Physician-Family Panel Recommends Actions to Better Diagnose, Treat Dravet Syndrome

Physician-Family Panel Recommends Actions to Better Diagnose, Treat Dravet Syndrome

Thirteen specialists in epilepsy and Dravet syndrome, along with five family members of children with the disease, have jointly developed a set of recommendations for better diagnosis and management of the illness.

Their recommendations are contained in the report, “Optimizing the Diagnosis and Management of Dravet Syndrome: Recommendations From a North American Consensus Panel,” which appeared in the journal Pediatric neurology.

The experts and family members conducted the panel in three rounds of online questionnaires that aimed to identify consensual and contentious areas in diagnosing and managing Dravet – a type of childhood epilepsy characterized by prolonged seizures that may require emergency intervention.

Doctors usually manage Dravet with antiepileptic drugs, but these are not 100 percent effective at suppressing seizures completely. The syndrome is estimated to affect one in 40,000 to one in 20,000 children, according to an Epilepsy UK news story.

“We were able to identify areas where there was strong consensus that we hope will inform healthcare providers on optimal diagnosis and management of patients with Dravet syndrome, support reimbursement from insurance companies for genetic testing and Dravet syndrome-specific therapies, and improve quality of life for patients with Dravet syndrome and their families by avoidance of unnecessary testing and provision of an early accurate diagnosis allowing optimal selection of therapeutic strategies,” authors wrote.

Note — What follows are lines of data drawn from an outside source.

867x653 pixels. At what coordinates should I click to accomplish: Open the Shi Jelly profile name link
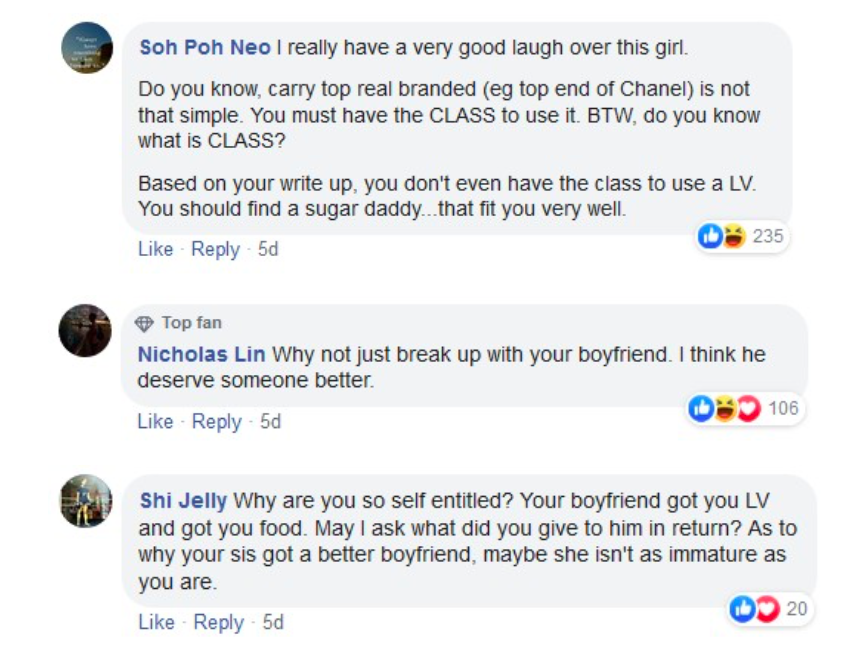[x=183, y=500]
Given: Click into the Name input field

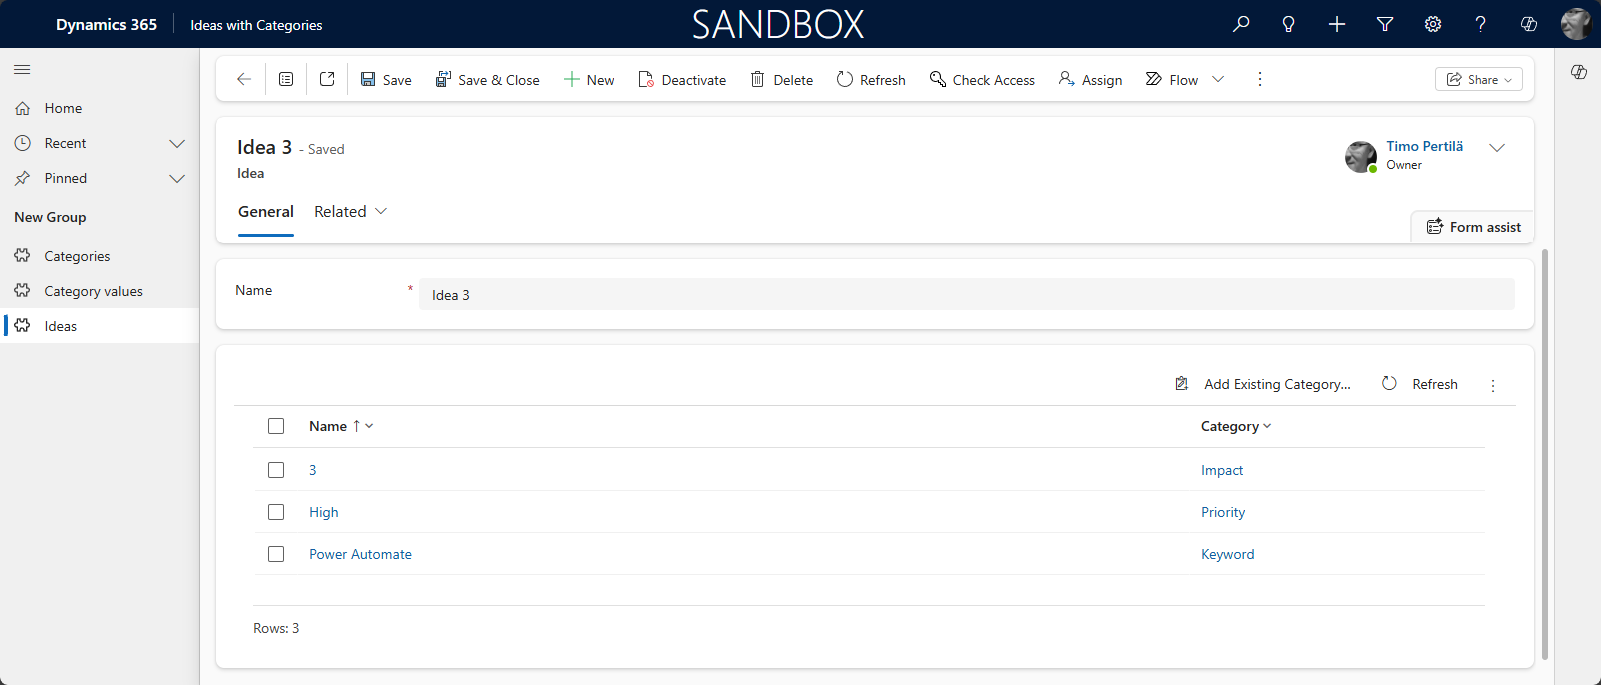Looking at the screenshot, I should coord(965,295).
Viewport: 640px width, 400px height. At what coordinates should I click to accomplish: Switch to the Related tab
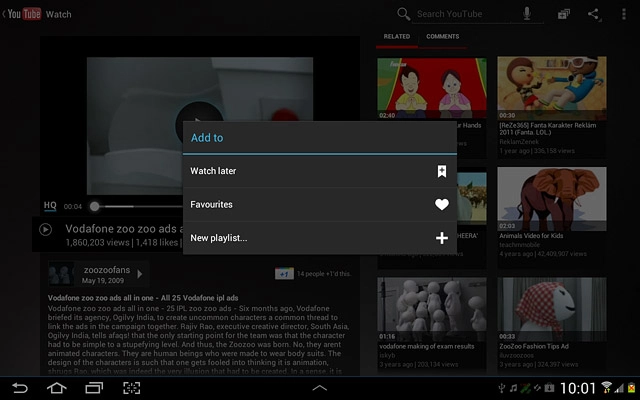(x=397, y=37)
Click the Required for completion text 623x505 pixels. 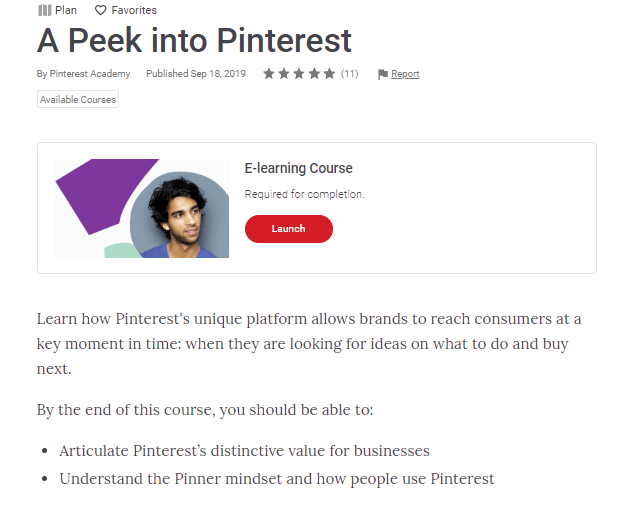coord(304,194)
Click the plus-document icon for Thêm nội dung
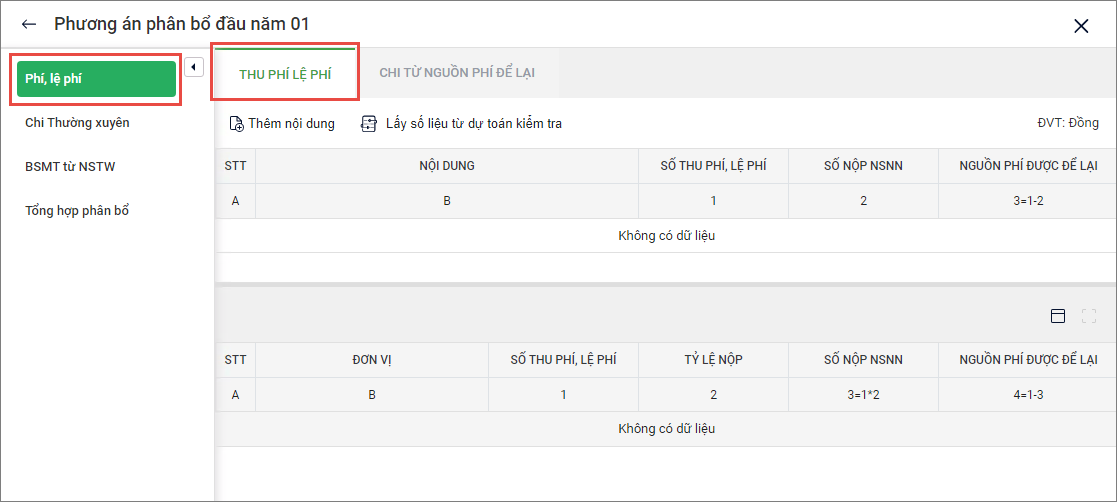The height and width of the screenshot is (502, 1117). click(x=237, y=124)
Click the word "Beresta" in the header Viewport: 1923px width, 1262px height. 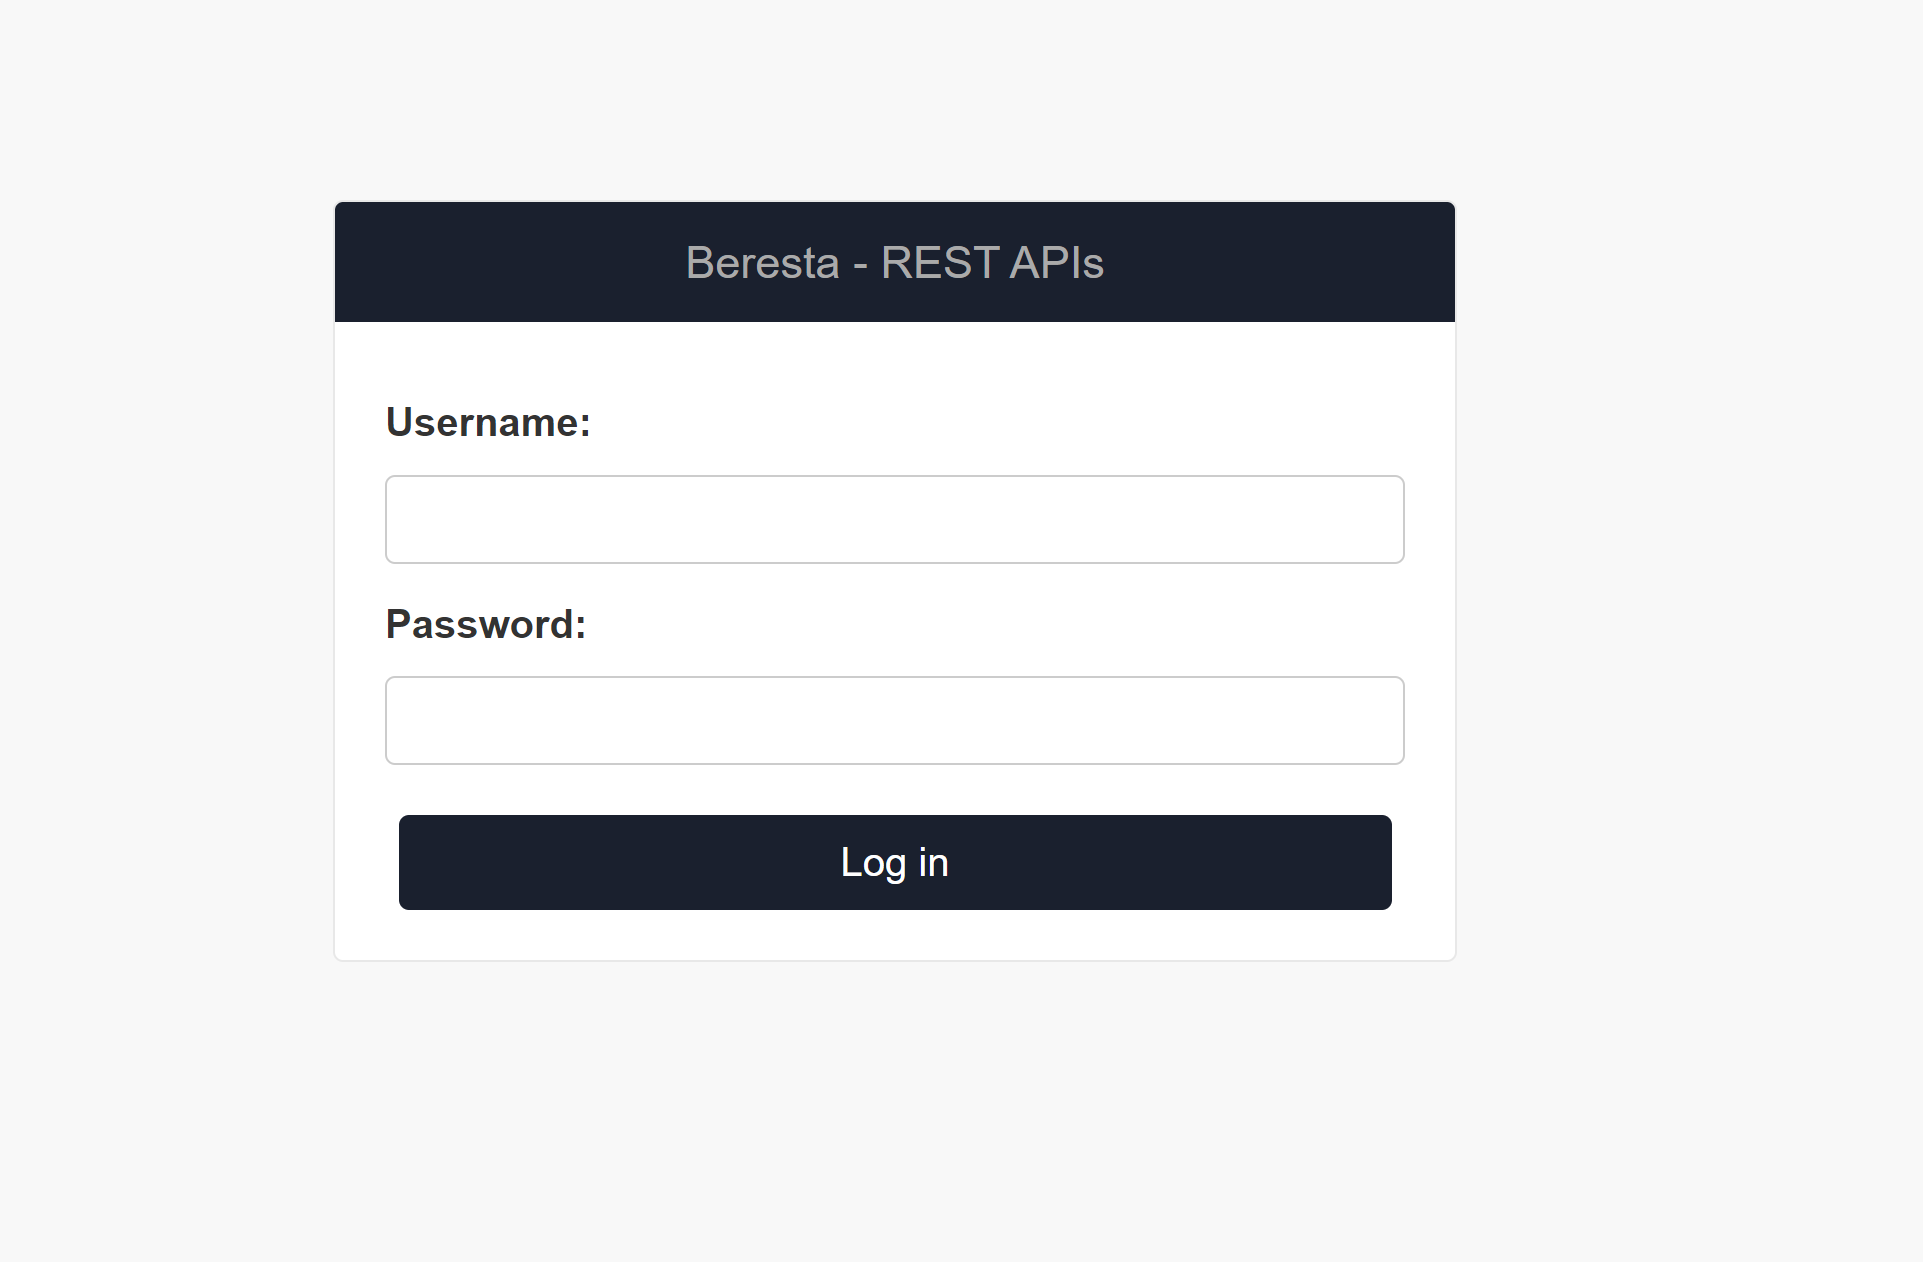click(x=762, y=263)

The panel also reached consensus in the areas of clinical presentation of Dravet syndrome; range of electroencephalograms and magnetic resonance imaging (MRI) findings; genetic testing; priority for seizure control; seizure-triggering factors; requirement and indications for rescue therapy; and screening for diseases that may occur at the same time as Dravet, among other topics.

Consensus was not as strong regarding later therapies, including vagus nerve stimulation and callosotomy, and for specific therapies of related disease. And beyond the initial treatment with benzodiazepines and valproate, the panel could not agree on optimal management of convulsive status epilepticus in the hospital.

Linda Laux, MD, of Ann & Robert H. Lurie Children’s Hospital of Chicago, recently spoke about Dravet syndrome and current research in an educational video awareness series produced by the New Jersey-based Dravet Syndrome Foundation.